A. Marschall
Ermittlerin für Cybercrime
Vortrag: „Täuschung als Tatmittel“ - gefälschte Inhalte, echte Täter und reale Konsequenzen
Biografie
Tätig als Ermittlerin und Spezialistin für Cybercrime (seit 2007) und Datenanalyse (seit 2023)
Spezialisiert auf
- Ermittlungen in Sozialen Netzwerken
- computerspezifische Delikte
- Digitale Forensik
- Unterstützung zu deliktsunabhängigen Ermittlungen, die Internetbezug aufweisen
- Datenanalyse
Dozentin an der Hochschule seit 2016 (HÖMS – Hessische Hochschule für öffentliches
Management und Sicherheit – Fachbereich Polizei)
Referentin (Auszug): MADKON – Mainzer Digitalkongress, Cybersecurity Conference
(Mannheim), Polytechnische Gesellschaft Frankfurt, Landkreis Marburg-Biedenkopf, Rathaus
Gießen -Frauenbüro, VHS Lich, Webinar „Digitale Helden“, Pädagogischer Tag Frankfurter
Schulen, Arbeitskreis Medien Stadt Frankfurt, OSINT Forum – Neubiberg.
Veröffentlichungen
Artikel „Belästigt und angefasst“ - der Umgang vom #metoo-bezogenen
Vorwürfen in Unternehmen bei Deutscher Fachverlag (Compliance Berater) mit Dr. Thilo
Mahnhold, Christopher Redwitz und Tim Ahrens, Frauennotruf (Jahresbericht 2023)
Vortrag
„Täuschung als Tatmittel“ - gefälschte Inhalte, echte Täter und reale Konsequenzen
Digitale Tatmittel wie Deepfakes, manipulierte elektronische Dokumente, KI-generierte Inhalte oder gefälschte Identitäten lassen sich heute schnell und mit geringem Aufwand erstellen. Sie werden zunehmend für Straftaten eingesetzt und verursachen bei Betroffenen erhebliche finanzielle und psychische Schäden.

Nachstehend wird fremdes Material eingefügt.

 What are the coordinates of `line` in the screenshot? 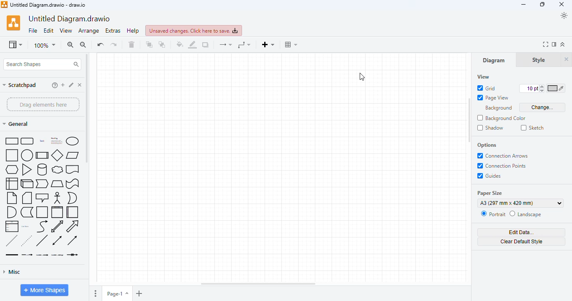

Rechtliche Herausforderungen, rasante Phänomen-Entwicklungen und hohe Anforderungen an die Erkennung und Bewertung digitaler Täuschungen erfordern im beruflichen und privaten Umfeld ein neues Problembewusstsein sowie wirksame Lösungsansätze.
Der Vortrag zeigt anhand von Beispielen aus den Bereichen Nachstellung, Cybergrooming und Social Engineering, wie Täter digitale Täuschungen gezielt einsetzen, um an Geld zu gelangen oder persönlich motivierte Ziele umzusetzen. Darüber hinaus werden Ansätze zum Umgang mit den daraus resultierenden Risiken sowie der gesetzgeberische Anpassungsbedarf und mögliche Lösungsansätze für Staat und Gesellschaft erörtert.